09 March 2013 (gig)
16 March 2013
Its official! Fairport Convention are more metal than Black Sabbath, so declared Dave Pegg during the Union Chapel concert. Midlands’s rivalry maybe, but Fairport have had a bell cast with their name on it, and that’s pretty heavy metal. Taking the metal/hard rock a little further there were times when Fairport’s twin fiddle leads brought to mind the patented Thin Lizzy twin-guitar attack.
On first was Fake Thackray or John Watterson and his interpretations of Jake Thackray’s comic songs. These are an acquired taste but made more palatable by Watterson’s anecdotes and introductions.
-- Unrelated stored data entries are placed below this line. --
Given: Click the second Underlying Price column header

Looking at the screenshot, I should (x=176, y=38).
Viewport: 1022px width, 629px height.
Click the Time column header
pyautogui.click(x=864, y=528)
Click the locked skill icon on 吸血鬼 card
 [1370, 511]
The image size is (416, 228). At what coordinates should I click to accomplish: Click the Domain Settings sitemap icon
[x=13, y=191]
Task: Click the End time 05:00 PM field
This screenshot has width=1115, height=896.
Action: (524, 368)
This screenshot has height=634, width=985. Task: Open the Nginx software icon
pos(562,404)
For his last song he was joined by Fairport Convention who ever so smoothly then started their set with the evergreen John Gaudie and the aforementioned double-violin, which featured later on in The Hexamshire Lass.
The band covered all eras and more than happy to acknowledge the songs written by departed members Messrs Thompson and Swarbrick. Rosie in particular was excellent as was Farewell, Farewell. The Wood and the Wire was a bounder and perfectly complemented a ‘heavy’ version of Doctor of Physick.
Of course, there’s another past member of Fairport whose shadow is ever present, and that’s Sandy Denny. Fotheringay, having been recently re-recorded, was suitably reverential. As to Who Knows Where The Time Goes, it’s easy to understand why the band had steered away from performing it for a while, as Sandy had made it her own. Tonight, they pitched this beautiful song absolutely right.
The newish Festival Bell album was well aired with Mercy Bay being particularly moving, and a solid version of Ralph McTell’s Around the Wild Cape Horn. Taken with the instrumental Danny Jack’s Reward, which gave the band a chance to really let go, they dispelled any notions that they are living in, or off, the past.
Heavy metal? Well, there weren’t any devil’s horns, V-signs, head-banging or crowd-surfing in the audience. They did conjure up an atmosphere that was never less than genial; the inter-band banter was a delight, and while audience participation, was minimal it was always good natured. A thoroughly enjoyable evening.